Most of us drove more than an hour and a half out from Eugene to this remote area along Hwy 126—unlike many activists around the world, this was not our home we must compulsively defend.

However, I couldn’t help but note the irony of a group of majority settler- descent activists occupying already colonially occupied native territory to fight for its protection. The stakes for us here in so-called “Oregon,” are meager compared to the risks that activists in the Global South face on a daily basis.

We are fortunate that we don’t have to fear for our lives, that we possess the social capital necessary to stand up to economic capital, and that this isn’t a daily fight for our very livelihoods, but rather an ecocentric stance that we can pick-and-choose when we want to take the time to demonstrate.

It is worth reminding that of the 227 deaths recorded in 2020, not a single American or Canadian land defender went missing or was murdered.

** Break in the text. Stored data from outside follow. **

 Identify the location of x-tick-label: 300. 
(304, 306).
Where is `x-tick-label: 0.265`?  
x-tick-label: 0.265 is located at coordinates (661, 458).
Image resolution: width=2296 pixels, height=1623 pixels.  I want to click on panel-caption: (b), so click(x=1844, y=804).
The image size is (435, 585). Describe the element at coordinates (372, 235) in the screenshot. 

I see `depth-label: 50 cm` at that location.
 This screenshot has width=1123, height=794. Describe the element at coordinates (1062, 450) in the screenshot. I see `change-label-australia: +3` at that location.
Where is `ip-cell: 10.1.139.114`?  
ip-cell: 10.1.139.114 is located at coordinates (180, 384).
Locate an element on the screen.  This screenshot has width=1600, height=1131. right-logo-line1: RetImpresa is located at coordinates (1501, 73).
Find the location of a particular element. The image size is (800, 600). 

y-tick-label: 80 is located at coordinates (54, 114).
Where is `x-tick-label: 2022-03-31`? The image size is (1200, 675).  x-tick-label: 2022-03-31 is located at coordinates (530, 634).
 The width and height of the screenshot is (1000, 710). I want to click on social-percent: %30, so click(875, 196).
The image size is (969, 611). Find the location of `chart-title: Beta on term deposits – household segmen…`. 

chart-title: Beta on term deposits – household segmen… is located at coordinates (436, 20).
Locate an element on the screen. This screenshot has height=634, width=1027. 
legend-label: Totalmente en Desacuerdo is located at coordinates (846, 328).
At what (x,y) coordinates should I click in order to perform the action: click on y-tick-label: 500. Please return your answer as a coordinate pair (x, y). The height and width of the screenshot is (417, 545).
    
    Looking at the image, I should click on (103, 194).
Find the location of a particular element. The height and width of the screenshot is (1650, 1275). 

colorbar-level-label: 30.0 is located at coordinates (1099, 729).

So what is to be done about this blatant disparity? How can activists in the Global North demonstrate solidarity with those with less protections elsewhere?

At present, there seems to only be lukewarm solutions to this problem, like long-winded policy battles in undemocratic nations, or a push for more “visibility,” a vague term that usually amounts to little tangible improvements.

But I concede that a good place to start is to address the transparency and representation (or lack thereof) of these issues in Western media. As I’ve demonstrated, the majority of the news media about missing and murdered environmental activists are covered by the minority independent and progressive-leaning media groups like The Guardian, Democracy Now! and Liberation. You don’t see these headlines often enough in the Associated Press, CNN, Fox News, NBC News, or The Washington Post, for example (although, in some ways, this might be for the best considering the embedded biases driven by profit incentives in neoliberal media).

In order for this issue to become a topic of discussion in every household, we need it to transcend its reliance on a few savvy and committed investigative journalists.

Instead, I’d like to see every true-crime fanatic on Youtube talking about this as much as they talk about missing and murdered white women and other suburban tragedies; I want to see the Diane Sawyers of the world devote their prime-time broadcasts to this crisis, and I want to see a world where news-media is no longer corporate, profit-driven, and enshrined in capitalism so that the topics that truly matter are represented as such.

In the age of information, there is no reason that issues like this should slip through the cracks. The fact that they do shows the cognitive dissonance that separates Western privilege from Global South struggle. Let’s begin by saying their names, and do not stop until justice is brought to every land defender on Earth.